YOUR GOAL: Could you print every record below exactly as it appears?

[INPUT MATERIAL Boundary: Start]

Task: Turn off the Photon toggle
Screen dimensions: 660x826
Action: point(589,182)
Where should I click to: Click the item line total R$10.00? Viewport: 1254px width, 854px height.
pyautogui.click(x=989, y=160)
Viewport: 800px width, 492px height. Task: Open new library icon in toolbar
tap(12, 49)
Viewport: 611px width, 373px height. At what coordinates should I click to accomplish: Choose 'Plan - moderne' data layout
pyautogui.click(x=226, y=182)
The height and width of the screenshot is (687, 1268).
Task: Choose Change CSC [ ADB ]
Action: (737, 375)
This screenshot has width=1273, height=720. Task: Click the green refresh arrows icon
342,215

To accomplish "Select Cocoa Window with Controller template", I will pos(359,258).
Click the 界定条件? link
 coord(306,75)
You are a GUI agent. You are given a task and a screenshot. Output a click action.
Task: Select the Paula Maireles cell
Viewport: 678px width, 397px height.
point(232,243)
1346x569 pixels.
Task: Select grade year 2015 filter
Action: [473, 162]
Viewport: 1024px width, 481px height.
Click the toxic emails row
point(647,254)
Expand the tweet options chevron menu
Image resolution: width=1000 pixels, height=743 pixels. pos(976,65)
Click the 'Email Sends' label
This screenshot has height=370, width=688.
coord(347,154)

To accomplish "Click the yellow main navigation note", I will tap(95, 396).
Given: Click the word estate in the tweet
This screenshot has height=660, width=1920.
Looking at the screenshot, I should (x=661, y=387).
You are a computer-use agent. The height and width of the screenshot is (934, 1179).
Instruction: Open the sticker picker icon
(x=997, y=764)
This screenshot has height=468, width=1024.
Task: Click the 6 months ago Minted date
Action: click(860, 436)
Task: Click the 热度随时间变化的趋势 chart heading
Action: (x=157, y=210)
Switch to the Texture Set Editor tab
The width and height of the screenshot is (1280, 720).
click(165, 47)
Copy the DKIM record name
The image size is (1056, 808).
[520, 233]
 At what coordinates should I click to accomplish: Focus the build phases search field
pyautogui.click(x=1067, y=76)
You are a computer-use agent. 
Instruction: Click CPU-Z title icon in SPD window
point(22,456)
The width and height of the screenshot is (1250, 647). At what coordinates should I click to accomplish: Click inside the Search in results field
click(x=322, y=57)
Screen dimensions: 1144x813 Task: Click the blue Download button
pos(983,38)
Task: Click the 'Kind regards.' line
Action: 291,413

[INPUT MATERIAL Boundary: End]

TASK SOLUTION:
Task: Turn off the Photon toggle
Screen dimensions: 660x826
Action: point(589,182)
Where should I click to: Click the item line total R$10.00? Viewport: 1254px width, 854px height.
pyautogui.click(x=989, y=160)
Viewport: 800px width, 492px height. Task: Open new library icon in toolbar
tap(12, 49)
Viewport: 611px width, 373px height. At what coordinates should I click to accomplish: Choose 'Plan - moderne' data layout
pyautogui.click(x=226, y=182)
The height and width of the screenshot is (687, 1268).
Task: Choose Change CSC [ ADB ]
Action: (737, 375)
This screenshot has width=1273, height=720. Task: Click the green refresh arrows icon
342,215

To accomplish "Select Cocoa Window with Controller template", I will pos(359,258).
Click the 界定条件? link
 coord(306,75)
You are a GUI agent. You are given a task and a screenshot. Output a click action.
Task: Select the Paula Maireles cell
Viewport: 678px width, 397px height.
point(232,243)
1346x569 pixels.
Task: Select grade year 2015 filter
Action: [473, 162]
Viewport: 1024px width, 481px height.
Click the toxic emails row
point(647,254)
Expand the tweet options chevron menu
Image resolution: width=1000 pixels, height=743 pixels. pos(976,65)
Click the 'Email Sends' label
This screenshot has height=370, width=688.
coord(347,154)

To accomplish "Click the yellow main navigation note", I will tap(95, 396).
Given: Click the word estate in the tweet
This screenshot has height=660, width=1920.
Looking at the screenshot, I should (x=661, y=387).
You are a computer-use agent. The height and width of the screenshot is (934, 1179).
Instruction: Open the sticker picker icon
(x=997, y=764)
This screenshot has height=468, width=1024.
Task: Click the 6 months ago Minted date
Action: click(860, 436)
Task: Click the 热度随时间变化的趋势 chart heading
Action: (x=157, y=210)
Switch to the Texture Set Editor tab
The width and height of the screenshot is (1280, 720).
click(165, 47)
Copy the DKIM record name
The image size is (1056, 808).
[520, 233]
 At what coordinates should I click to accomplish: Focus the build phases search field
pyautogui.click(x=1067, y=76)
You are a computer-use agent. 
Instruction: Click CPU-Z title icon in SPD window
point(22,456)
The width and height of the screenshot is (1250, 647). At what coordinates should I click to accomplish: Click inside the Search in results field
click(x=322, y=57)
Screen dimensions: 1144x813 Task: Click the blue Download button
pos(983,38)
Task: Click the 'Kind regards.' line
Action: 291,413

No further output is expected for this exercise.